Es una chica si, siempre quise que lo fuera, quizás porque nunca tuve una hermana (si dos hermanos a quienes quiero mucho). Precisamente por eso quizás eché de menos el punto de vista femenino de las cosas durante el transcurso de mi vida. Quizás precisamente por eso Sinaia tiene esa magia.
El 1 de abril de 2005 daba comienzo un sueño convertido en aventura, que me ha dado muchas alegrías, también muchos quebraderos de cabeza (cosas de emprender y gestionar una empresa).
Digo que es mi niña porque es eternamente joven y porque cada día al acabar viene con su papá a casa, pasa la noche conmigo instalada en mis pensamientos y me ocupa gran parte del fin de semana, pues nunca dejo de pensar en ella. Cosas de padres.

Siempre he pretendido, desde el minuto cero, que Sinaia fuera diferente, atípica, divertida
Tremendos errores, tremendos aciertos, en ella suceden cosas sin cesar. Corresponde a una de mis frases favoritas: cuando haces cosas, pasan cosas.
Sus nueve años me hacen pensar en cómo tengo que tratarla y cuidarla a partir de ahora, es una edad complicada, a caballo entre la niñez y la adolescencia. Debo entender qué es lo que necesita o desea y cómo puedo dárselo o no. Ella me ha dado mucho, aunque yo se lo he dado todo, hay una diferencia.

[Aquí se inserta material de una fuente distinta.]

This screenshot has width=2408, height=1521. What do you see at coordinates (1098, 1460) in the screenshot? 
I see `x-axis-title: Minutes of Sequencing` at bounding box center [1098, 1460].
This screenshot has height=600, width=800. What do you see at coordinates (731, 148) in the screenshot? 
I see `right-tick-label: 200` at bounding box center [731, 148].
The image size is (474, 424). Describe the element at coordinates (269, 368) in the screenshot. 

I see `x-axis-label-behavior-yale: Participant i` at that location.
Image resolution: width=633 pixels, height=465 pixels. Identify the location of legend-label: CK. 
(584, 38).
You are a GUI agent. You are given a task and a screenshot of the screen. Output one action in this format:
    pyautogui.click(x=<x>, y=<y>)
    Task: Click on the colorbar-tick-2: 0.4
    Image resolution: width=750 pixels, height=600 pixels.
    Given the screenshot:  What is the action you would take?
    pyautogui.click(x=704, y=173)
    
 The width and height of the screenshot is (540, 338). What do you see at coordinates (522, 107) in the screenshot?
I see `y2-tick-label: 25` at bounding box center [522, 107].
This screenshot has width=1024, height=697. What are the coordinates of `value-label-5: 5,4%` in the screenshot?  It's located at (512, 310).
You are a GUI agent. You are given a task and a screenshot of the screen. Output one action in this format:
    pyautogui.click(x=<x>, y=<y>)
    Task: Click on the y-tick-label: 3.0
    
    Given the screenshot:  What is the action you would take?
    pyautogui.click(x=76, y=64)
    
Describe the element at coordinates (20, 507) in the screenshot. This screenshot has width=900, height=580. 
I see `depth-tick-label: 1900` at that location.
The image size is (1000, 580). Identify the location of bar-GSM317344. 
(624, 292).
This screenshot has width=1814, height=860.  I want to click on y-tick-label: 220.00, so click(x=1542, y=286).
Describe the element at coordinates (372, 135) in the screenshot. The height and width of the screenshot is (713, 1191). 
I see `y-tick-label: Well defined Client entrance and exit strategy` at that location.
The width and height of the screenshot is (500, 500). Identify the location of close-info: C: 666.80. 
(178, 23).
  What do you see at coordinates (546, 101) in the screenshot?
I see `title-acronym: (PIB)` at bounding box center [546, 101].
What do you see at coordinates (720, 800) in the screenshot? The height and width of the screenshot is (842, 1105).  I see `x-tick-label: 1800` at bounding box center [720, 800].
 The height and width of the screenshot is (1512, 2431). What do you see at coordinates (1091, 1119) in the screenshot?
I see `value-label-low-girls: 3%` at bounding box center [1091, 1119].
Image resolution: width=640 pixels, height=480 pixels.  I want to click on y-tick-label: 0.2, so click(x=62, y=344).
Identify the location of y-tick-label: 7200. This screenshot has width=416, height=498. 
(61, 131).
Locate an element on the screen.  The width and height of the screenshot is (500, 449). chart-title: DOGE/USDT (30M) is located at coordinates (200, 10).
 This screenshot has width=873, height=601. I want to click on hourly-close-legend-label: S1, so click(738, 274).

Lo cierto es que estoy muy feliz de ver que de la nada sucedió algo, que de cero nació algo. Desde aquí, quiero agradecer a todas las personas que han hecho posible esto, no citaré a ninguna, simplemente todos y cada uno de ellos saben en qué medida han contribuido a que esta niña hoy alcance esta edad.
Seguimos, #algopasara más pronto que tarde.